De son côté, le cabinet de la mairesse de Montréal, laquelle est aussi mairesse de Ville-Marie où est situé le Village, souhaite «élargir le réseau d’aide» sur le territoire montréalais, notamment pour réduire la concentration des ressources dans le centre-ville.
«C’est certain que les ressources pour les soutenir sont surtout concentrées à cet endroit, car le besoin est là et est criant, explique l’attachée de presse de Valérie Plante, Marikym Gaudreault. Mais on sait aussi qu’on doit veiller à réduire la pression sur le centre-ville au niveau des services offerts aux plus vulnérables, ce n’est pas soutenable pour les commerçants et pour les familles qui habitent le secteur.»
Une «stratégie du Village» devrait être annoncée sous peu.
Plus d’itinérants, mais moins de ressources
Il n’y a pas assez de ressources pour suivre la cadence de la hausse du nombre de personnes itinérantes dans le quartier Centre-Sud, selon un organisme communautaire.
«Les ressources ne suivent pas le rythme de l’augmentation du phénomène en nombre, mais aussi en complexité des enjeux qui sont vécus par les personnes en situation d’itinérance», explique Annie Savage, directrice générale du Réseau d’aide aux personnes seules et itinérantes de Montréal (RAPSIM).
Depuis les dernières années, il est tenu pour acquis par plusieurs organismes que le nombre d’itinérants a bondi à Montréal, car les chiffres officiels du décompte effectué en octobre se font toujours attendre.
À la fin 2020, la mairesse de Montréal avait indiqué qu’il y en avait « deux fois plus » depuis la pandémie.
«Les cas se complexifient vraiment. Les personnes qui ont besoin d’aide ont des problèmes de santé mentale, de consommation et de logis. On sent que la crise est à plusieurs niveaux », soutient Gabrielle Rondy, directrice générale de la Société de développement commercial (SDC) du Village.
«Il y a vraiment besoin d’une action urgente et forte. Ça va prendre une force intergouvernementale et des équipes dédiées au Village », continue-t-elle.
Une détresse qui rend inconfortable
«C’est aussi le résultat de la crise du logement et de la COVID, mais la COVID a le dos large parce que des enjeux étaient déjà présents avant la COVID», souligne Mme Savage, qui pointe également du doigt la hausse du coût de la vie.

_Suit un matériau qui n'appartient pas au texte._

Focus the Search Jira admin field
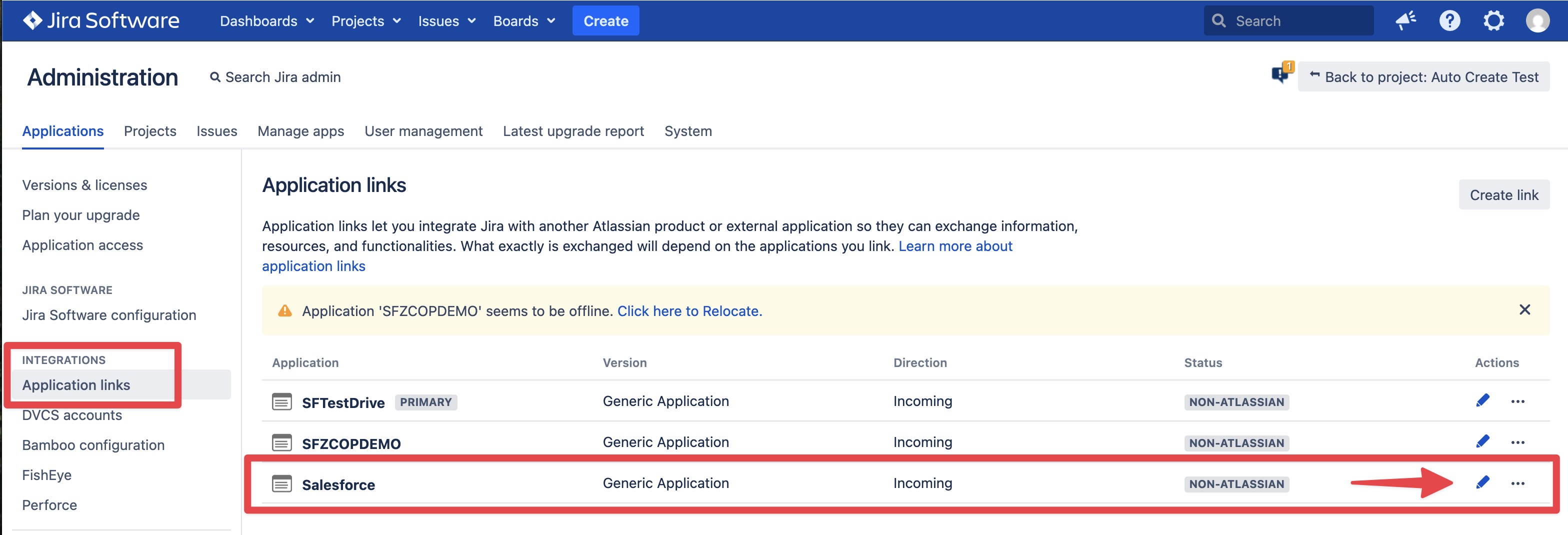 point(282,78)
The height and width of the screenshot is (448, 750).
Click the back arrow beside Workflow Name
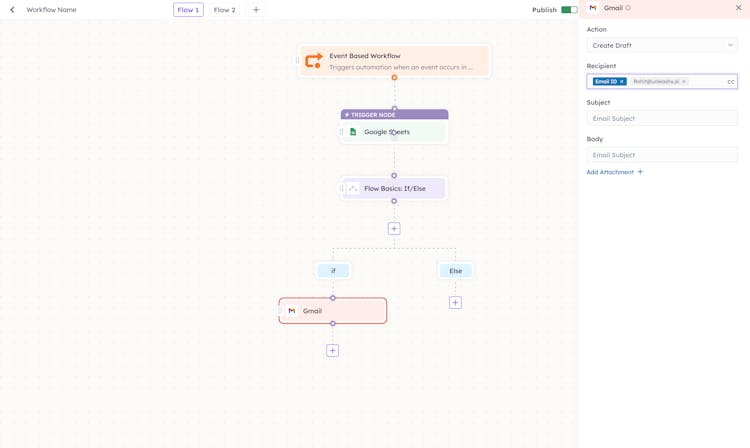[12, 10]
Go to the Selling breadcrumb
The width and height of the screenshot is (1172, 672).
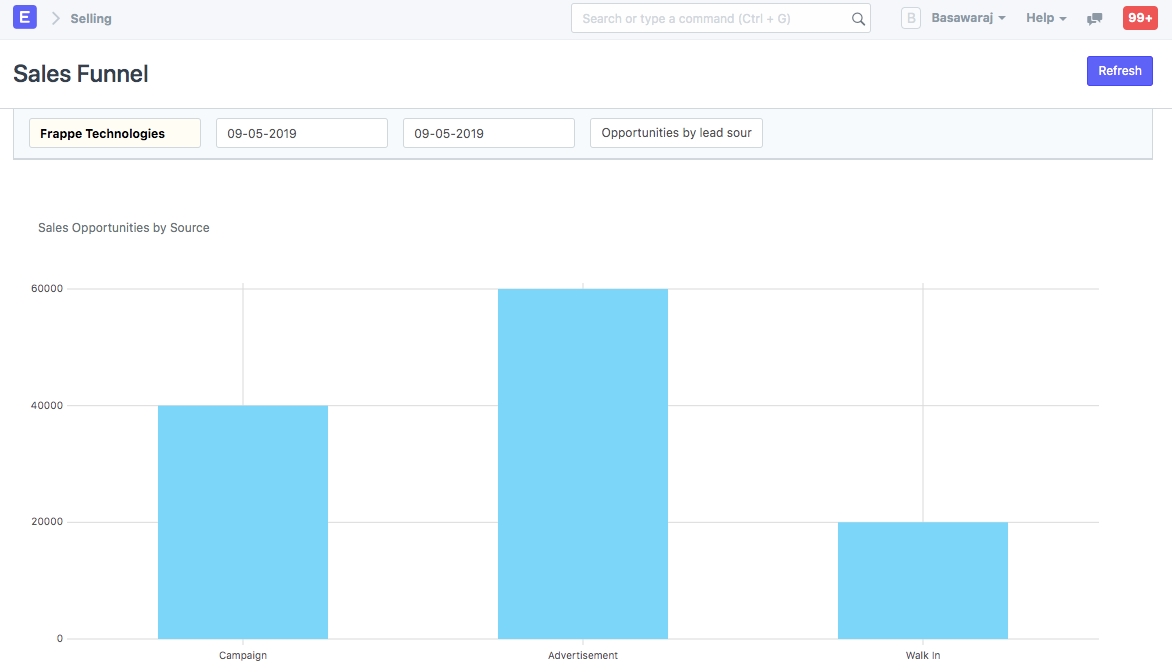[x=91, y=19]
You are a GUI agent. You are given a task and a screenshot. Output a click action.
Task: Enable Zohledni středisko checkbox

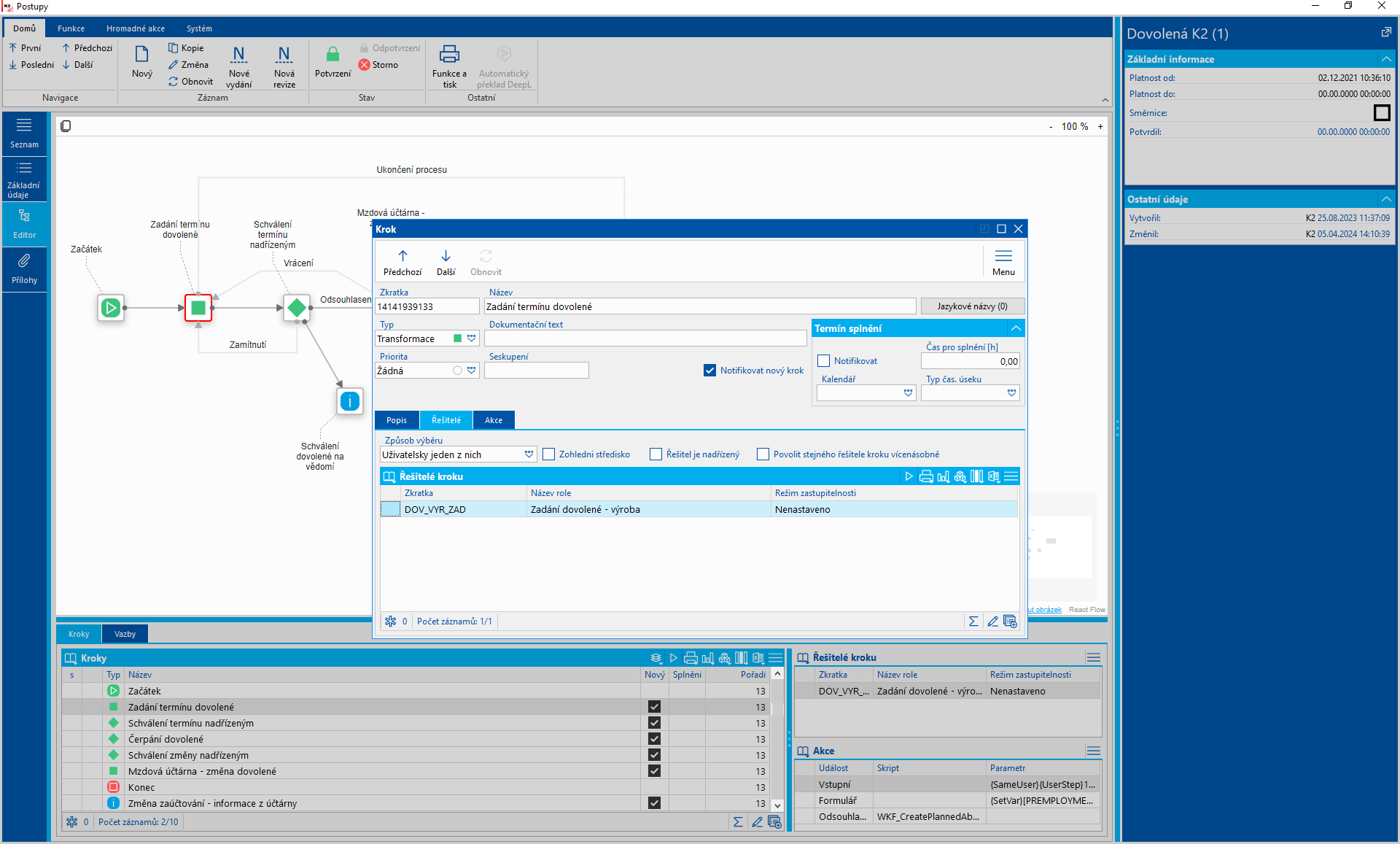point(549,454)
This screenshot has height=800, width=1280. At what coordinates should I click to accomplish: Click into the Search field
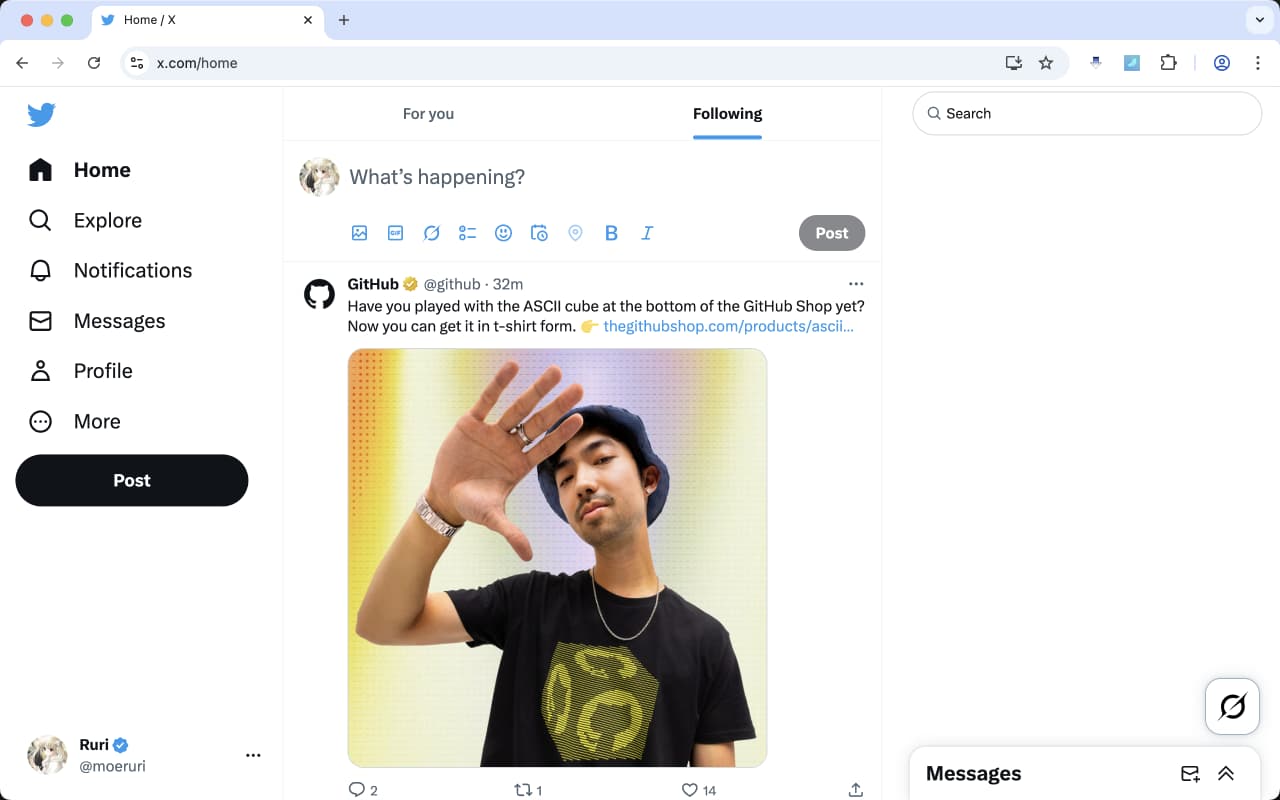click(x=1086, y=113)
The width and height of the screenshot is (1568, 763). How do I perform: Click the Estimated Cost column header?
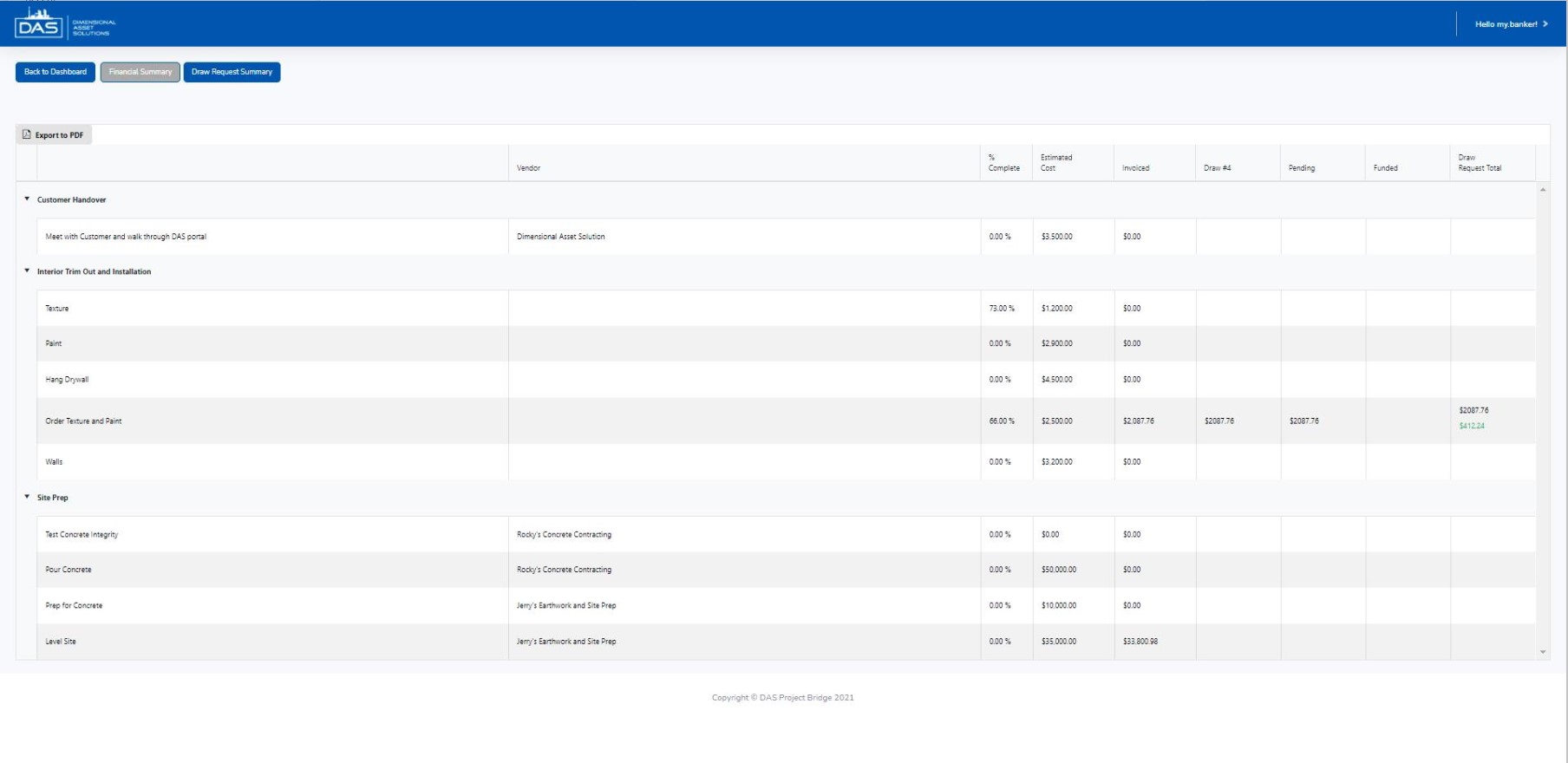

Elle soutient qu’il «manque cruellement d’infrastructures pour accueillir 24/7 les personnes dans des espaces dédiés à répondre à leurs besoins».
Quant aux témoignages des commerçants inquiets dans le Village [voir autre texte], Mme Savage reconnaît qu’il peut être « inconfortable, voire problématique » d’être témoin de la détresse de ces personnes.
«On oublie que ces personnes ont des droits et qu’elles peuvent occuper l’espace public», ajoute-t-elle.